Скрипнув дверью, я пропал в чернильной темени, где-то далеко в прошлом мерцали звезды. Мне вспомнился Астрофоб и я быстро словил эту мысль, чтобы не дать разуму шанса переварить происходящее в эту ночь. Сейчас был предрассветный час, говорят, самое темное время суток. Получается, что последний раз я выходил из здания позавчера вечером. Когда пригнали этот чертов грузовик.

Я закурил. Вообще, не имею этой пагубной привычки, но полковник сказал, что будет легче.

- Слушай, Харуоми, у тебя там… есть еще?

- Что? – я скосил глаза на кутающегося в китель начальника, умеет же эта птичка подлетать незаметно.

- Ну… - темень была жуткая, но я все же разглядел бледную руку полковника, показывающую красноречивый жест.
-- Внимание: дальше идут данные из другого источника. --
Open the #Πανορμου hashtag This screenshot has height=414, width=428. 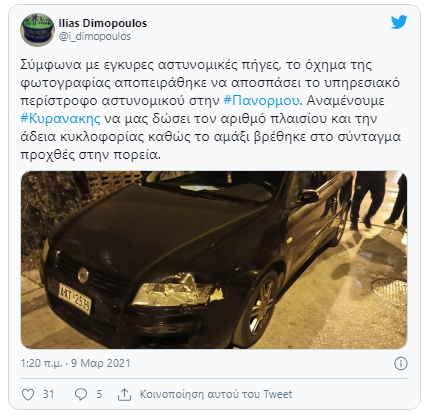[262, 101]
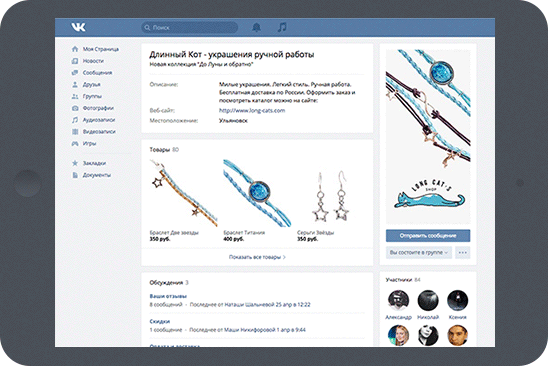Click the Отправить сообщение button
Screen dimensions: 548x366
coord(428,236)
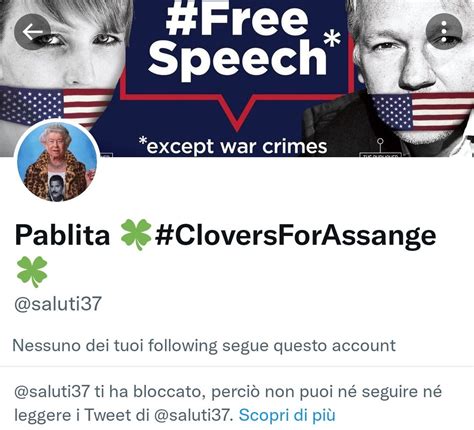
Task: Tap the #Free Speech banner header image
Action: [237, 78]
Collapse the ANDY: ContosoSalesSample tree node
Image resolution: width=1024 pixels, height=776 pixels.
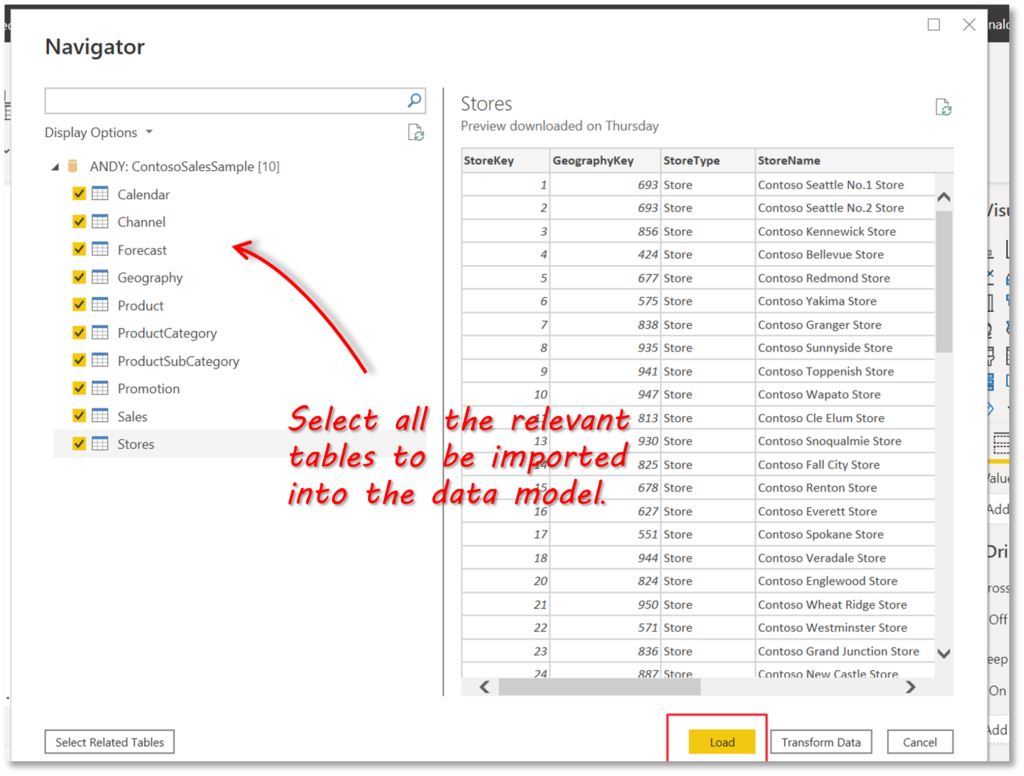tap(55, 166)
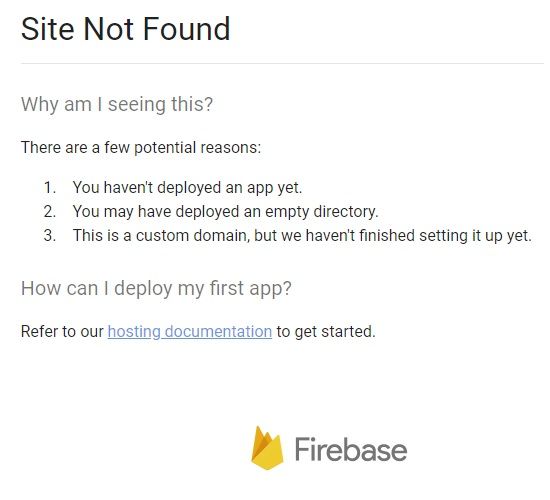
Task: Open the hosting documentation link
Action: (190, 332)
- А… вы про спирт… - я опять затянулся, поэтому голова пошла кругом и запершило в горле: начальство курило только самосад, - ну что ж, пойдемте.

Сегодня я пил вместе с ним. Конечно, внутри меня теперь черти устроили пирушку, но, по крайней мере, туман в голове не давал мыслить.

- Мне с вами так и спиться недалеко. Буду тут штабным пьяницей, - я уже раз пятый пытался соорудить самокрутку. В моей комнатенке теперь воняло перегаром, на полу валялись бутылки, был рассыпан табак, а посередине, раскинув руки-ноги, блаженствовал Ребилов. У него оказывается такая фамилия, у нашей птички. Я захихикал.

- Скажите, почему у вас такая фамилия? – я попытался слезть с кровати, но у меня не получилось, поэтому, запутавшись в несвежей простыни, я свалился на пол, угодив ногами в живот своего собутыльника, - почему не через «я»?

Я зашелся в нездоровом смехе.

- А тогда бы было от слова «рябить»? – он вперил в меня мутные, грязно-желтые глаза. По губам блуждала идиотская улыбка а ля «два стакана – перебор».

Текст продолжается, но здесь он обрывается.